------ MATERIAL SHOWN

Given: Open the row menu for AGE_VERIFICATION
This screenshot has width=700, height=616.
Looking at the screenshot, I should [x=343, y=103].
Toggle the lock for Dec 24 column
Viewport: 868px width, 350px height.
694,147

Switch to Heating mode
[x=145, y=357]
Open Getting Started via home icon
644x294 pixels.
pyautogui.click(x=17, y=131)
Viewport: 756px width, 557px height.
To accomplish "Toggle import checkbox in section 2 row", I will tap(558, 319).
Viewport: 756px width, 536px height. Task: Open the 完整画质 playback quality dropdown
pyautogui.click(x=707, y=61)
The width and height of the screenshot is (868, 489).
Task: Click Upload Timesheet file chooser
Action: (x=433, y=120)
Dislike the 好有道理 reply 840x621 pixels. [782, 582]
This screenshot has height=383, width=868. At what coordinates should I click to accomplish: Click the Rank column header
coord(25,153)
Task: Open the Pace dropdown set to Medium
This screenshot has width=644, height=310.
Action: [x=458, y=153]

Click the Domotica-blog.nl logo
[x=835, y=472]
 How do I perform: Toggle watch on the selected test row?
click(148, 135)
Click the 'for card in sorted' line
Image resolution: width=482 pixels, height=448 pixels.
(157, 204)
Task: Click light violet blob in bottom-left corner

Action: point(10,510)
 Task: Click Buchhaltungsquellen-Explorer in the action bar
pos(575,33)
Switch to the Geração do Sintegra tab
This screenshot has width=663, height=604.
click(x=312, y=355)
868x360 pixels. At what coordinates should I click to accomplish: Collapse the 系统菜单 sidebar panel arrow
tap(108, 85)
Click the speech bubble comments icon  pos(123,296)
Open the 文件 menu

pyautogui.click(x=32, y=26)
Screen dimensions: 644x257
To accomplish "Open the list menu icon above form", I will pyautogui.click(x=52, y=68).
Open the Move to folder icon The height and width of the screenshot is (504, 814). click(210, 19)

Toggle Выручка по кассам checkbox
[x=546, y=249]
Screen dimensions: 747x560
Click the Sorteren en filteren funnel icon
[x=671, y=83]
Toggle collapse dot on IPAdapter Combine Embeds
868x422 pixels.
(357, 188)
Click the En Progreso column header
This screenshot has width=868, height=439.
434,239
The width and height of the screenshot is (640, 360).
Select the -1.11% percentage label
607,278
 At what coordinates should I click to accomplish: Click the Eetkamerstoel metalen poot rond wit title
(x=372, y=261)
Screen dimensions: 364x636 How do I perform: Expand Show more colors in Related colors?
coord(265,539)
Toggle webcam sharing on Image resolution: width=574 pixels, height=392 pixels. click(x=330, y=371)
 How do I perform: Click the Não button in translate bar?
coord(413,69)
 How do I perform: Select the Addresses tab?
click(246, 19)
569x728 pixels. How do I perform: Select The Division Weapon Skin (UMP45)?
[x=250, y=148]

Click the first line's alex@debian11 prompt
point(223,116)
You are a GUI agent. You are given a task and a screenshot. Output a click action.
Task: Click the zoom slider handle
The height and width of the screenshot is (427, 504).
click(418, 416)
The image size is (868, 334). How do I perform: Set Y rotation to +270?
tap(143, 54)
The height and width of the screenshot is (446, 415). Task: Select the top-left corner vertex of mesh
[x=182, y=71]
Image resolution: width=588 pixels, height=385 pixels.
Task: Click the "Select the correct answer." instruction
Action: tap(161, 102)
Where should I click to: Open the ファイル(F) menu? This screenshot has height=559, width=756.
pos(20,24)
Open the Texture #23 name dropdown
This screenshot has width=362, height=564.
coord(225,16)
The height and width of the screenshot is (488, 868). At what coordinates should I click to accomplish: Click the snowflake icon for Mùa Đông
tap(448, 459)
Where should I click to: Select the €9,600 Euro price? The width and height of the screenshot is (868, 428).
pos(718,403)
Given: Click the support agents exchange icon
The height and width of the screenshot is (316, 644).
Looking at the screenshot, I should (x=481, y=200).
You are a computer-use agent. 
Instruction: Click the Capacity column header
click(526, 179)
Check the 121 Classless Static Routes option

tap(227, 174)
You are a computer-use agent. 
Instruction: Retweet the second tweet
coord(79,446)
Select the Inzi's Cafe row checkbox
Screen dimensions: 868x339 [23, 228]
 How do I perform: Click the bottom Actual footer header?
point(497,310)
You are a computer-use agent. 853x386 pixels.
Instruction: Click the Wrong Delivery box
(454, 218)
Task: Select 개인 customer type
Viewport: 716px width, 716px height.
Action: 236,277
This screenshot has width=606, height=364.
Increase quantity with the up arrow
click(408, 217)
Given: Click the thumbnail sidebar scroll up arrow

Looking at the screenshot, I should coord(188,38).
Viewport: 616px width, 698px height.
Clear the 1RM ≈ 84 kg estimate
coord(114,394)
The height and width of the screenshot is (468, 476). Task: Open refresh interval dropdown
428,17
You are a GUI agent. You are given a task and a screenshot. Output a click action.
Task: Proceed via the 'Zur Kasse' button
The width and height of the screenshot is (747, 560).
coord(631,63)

------------

* _YOUR INSTRUCTIONS_: Make an exact copy of the data above.

* _TASK OUTPUT_:
Given: Open the row menu for AGE_VERIFICATION
This screenshot has width=700, height=616.
Looking at the screenshot, I should [x=343, y=103].
Toggle the lock for Dec 24 column
Viewport: 868px width, 350px height.
694,147

Switch to Heating mode
[x=145, y=357]
Open Getting Started via home icon
644x294 pixels.
pyautogui.click(x=17, y=131)
Viewport: 756px width, 557px height.
To accomplish "Toggle import checkbox in section 2 row", I will tap(558, 319).
Viewport: 756px width, 536px height. Task: Open the 完整画质 playback quality dropdown
pyautogui.click(x=707, y=61)
The width and height of the screenshot is (868, 489).
Task: Click Upload Timesheet file chooser
Action: (x=433, y=120)
Dislike the 好有道理 reply 840x621 pixels. [782, 582]
This screenshot has height=383, width=868. At what coordinates should I click to accomplish: Click the Rank column header
coord(25,153)
Task: Open the Pace dropdown set to Medium
This screenshot has width=644, height=310.
Action: [x=458, y=153]

Click the Domotica-blog.nl logo
[x=835, y=472]
 How do I perform: Toggle watch on the selected test row?
click(148, 135)
Click the 'for card in sorted' line
Image resolution: width=482 pixels, height=448 pixels.
(157, 204)
Task: Click light violet blob in bottom-left corner

Action: point(10,510)
 Task: Click Buchhaltungsquellen-Explorer in the action bar
pos(575,33)
Switch to the Geração do Sintegra tab
This screenshot has width=663, height=604.
click(x=312, y=355)
868x360 pixels. At what coordinates should I click to accomplish: Collapse the 系统菜单 sidebar panel arrow
tap(108, 85)
Click the speech bubble comments icon  pos(123,296)
Open the 文件 menu

pyautogui.click(x=32, y=26)
Screen dimensions: 644x257
To accomplish "Open the list menu icon above form", I will pyautogui.click(x=52, y=68).
Open the Move to folder icon The height and width of the screenshot is (504, 814). click(210, 19)

Toggle Выручка по кассам checkbox
[x=546, y=249]
Screen dimensions: 747x560
Click the Sorteren en filteren funnel icon
[x=671, y=83]
Toggle collapse dot on IPAdapter Combine Embeds
868x422 pixels.
(357, 188)
Click the En Progreso column header
This screenshot has width=868, height=439.
434,239
The width and height of the screenshot is (640, 360).
Select the -1.11% percentage label
607,278
 At what coordinates should I click to accomplish: Click the Eetkamerstoel metalen poot rond wit title
(x=372, y=261)
Screen dimensions: 364x636 How do I perform: Expand Show more colors in Related colors?
coord(265,539)
Toggle webcam sharing on Image resolution: width=574 pixels, height=392 pixels. click(x=330, y=371)
 How do I perform: Click the Não button in translate bar?
coord(413,69)
 How do I perform: Select the Addresses tab?
click(246, 19)
569x728 pixels. How do I perform: Select The Division Weapon Skin (UMP45)?
[x=250, y=148]

Click the first line's alex@debian11 prompt
point(223,116)
You are a GUI agent. You are given a task and a screenshot. Output a click action.
Task: Click the zoom slider handle
The height and width of the screenshot is (427, 504).
click(418, 416)
The image size is (868, 334). How do I perform: Set Y rotation to +270?
tap(143, 54)
The height and width of the screenshot is (446, 415). Task: Select the top-left corner vertex of mesh
[x=182, y=71]
Image resolution: width=588 pixels, height=385 pixels.
Task: Click the "Select the correct answer." instruction
Action: tap(161, 102)
Where should I click to: Open the ファイル(F) menu? This screenshot has height=559, width=756.
pos(20,24)
Open the Texture #23 name dropdown
This screenshot has width=362, height=564.
coord(225,16)
The height and width of the screenshot is (488, 868). At what coordinates should I click to accomplish: Click the snowflake icon for Mùa Đông
tap(448, 459)
Where should I click to: Select the €9,600 Euro price? The width and height of the screenshot is (868, 428).
pos(718,403)
Given: Click the support agents exchange icon
The height and width of the screenshot is (316, 644).
Looking at the screenshot, I should (x=481, y=200).
You are a computer-use agent. 
Instruction: Click the Capacity column header
click(526, 179)
Check the 121 Classless Static Routes option

tap(227, 174)
You are a computer-use agent. 
Instruction: Retweet the second tweet
coord(79,446)
Select the Inzi's Cafe row checkbox
Screen dimensions: 868x339 [23, 228]
 How do I perform: Click the bottom Actual footer header?
point(497,310)
You are a computer-use agent. 853x386 pixels.
Instruction: Click the Wrong Delivery box
(454, 218)
Task: Select 개인 customer type
Viewport: 716px width, 716px height.
Action: 236,277
This screenshot has width=606, height=364.
Increase quantity with the up arrow
click(408, 217)
Given: Click the thumbnail sidebar scroll up arrow

Looking at the screenshot, I should coord(188,38).
Viewport: 616px width, 698px height.
Clear the 1RM ≈ 84 kg estimate
coord(114,394)
The height and width of the screenshot is (468, 476). Task: Open refresh interval dropdown
428,17
You are a GUI agent. You are given a task and a screenshot. Output a click action.
Task: Proceed via the 'Zur Kasse' button
The width and height of the screenshot is (747, 560).
coord(631,63)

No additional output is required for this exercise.